El Ideal de la «Mujer del Siglo XIX»
«Mujercitas» toma el ideal victoriano de la «mujer de hogar» mientras critica sutilmente las limitaciones que esta imagen impone. Durante la Guerra de Secesión, la figura femenina empezó a redefinirse, y Alcott muestra este cambio a través de sus personajes. Mientras Meg busca el matrimonio, Jo lucha por su independencia y su reconocimiento como escritora, simbolizando la búsqueda de nuevas oportunidades para las mujeres.
Es inevitable resaltar el gran papel que Louisa May Alcott representó durante los movimientos progresistas que se vivían en las calles. En contra de la imagen romántica e infantil que pueda haberse heredado de la escritora, lo cierto es que participó en muchos de estos movimientos, entre ellos los que defendían la abolición de la esclavitud, los derechos de la mujer, la abstinencia alcohólica o la reforma educativa, tal y como indica la doctora en sociología María Esther López Rodriguez.
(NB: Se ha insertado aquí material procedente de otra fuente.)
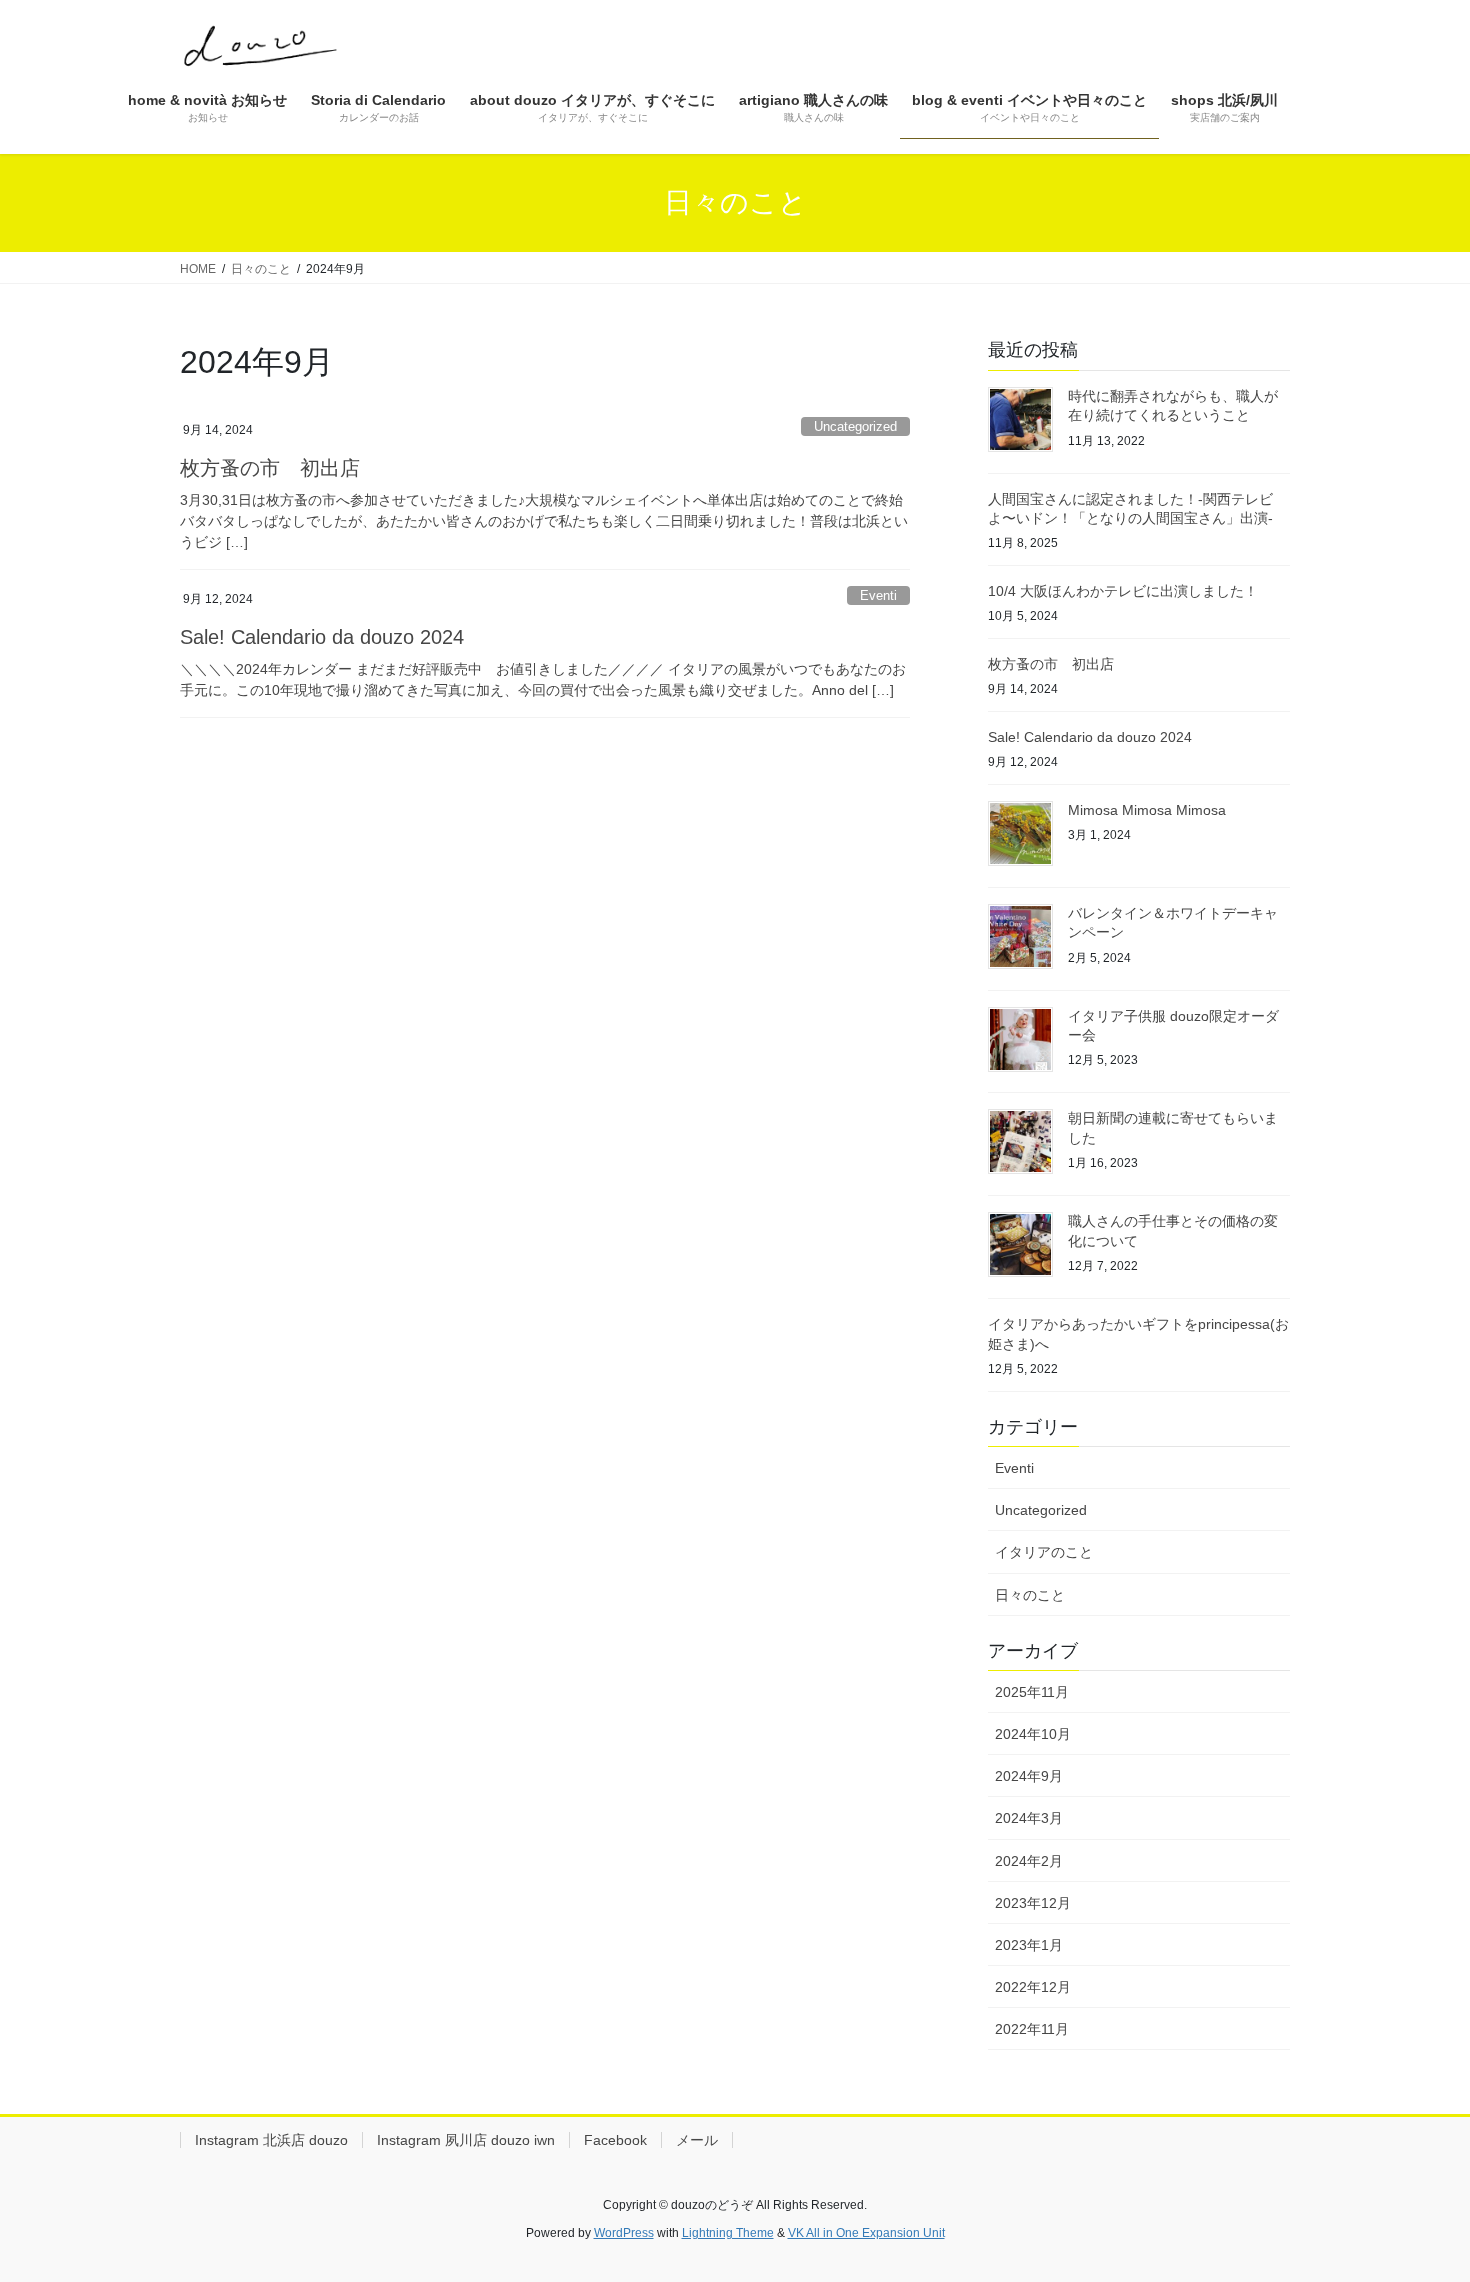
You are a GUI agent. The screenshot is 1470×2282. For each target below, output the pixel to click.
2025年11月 (1032, 1692)
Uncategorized (855, 426)
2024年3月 (1029, 1818)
La Influencia del Posguerra
La conclusión de «Mujercitas», aunque festiva, también presenta un sentido de nostalgia por lo que se ha perdido, un eco de lo que sucedió en el país tras la guerra. La vida de las hermanas March se transforma a medida que se casan y forman sus propias familias, pero la guerra dejó una marca indeleble en sus vidas y en la sociedad.
Así como Estados Unidos se enfrentó a la tarea titánica de la reconstrucción, las hermanas marchan hacia un nuevo futuro que, aunque diferente, no está exento de desafíos. La transición de la niñez a la adultez para las hermanas refleja el proceso de curación de la nación, donde los viejos valores se fusionan con nuevas aspiraciones.
Tanto la historia de Louisa May Alcott como, por supuesto, cuanto aconteciera en este período bélico sigue siendo objeto de interés en la literatura. Interesante es la obra de la propia autora con títulos menos conocidos como pueden ser La llave misteriosa y lo que abrió u Hospital Sketches donde se recogen las cartas que Alcott escribió a su familia desde el hospital de campaña.
Como curiosidad, y quizás interés relacionado, también me gustaría recomendar una novedad literaria basada en la obra de Alcott titulada Nuevos comienzos de la autora Bethany C. Morrow. Se trata de una “poderosa versión de Mujercitas que sigue la vida de cuatro jóvenes hermanas de raza negra que alcanzarán la mayoría de edad durante la Guerra de Secesión, reformulando una historia muy querida fuera de su perspectiva original” (contraportada de la edición en papel de books4pocket).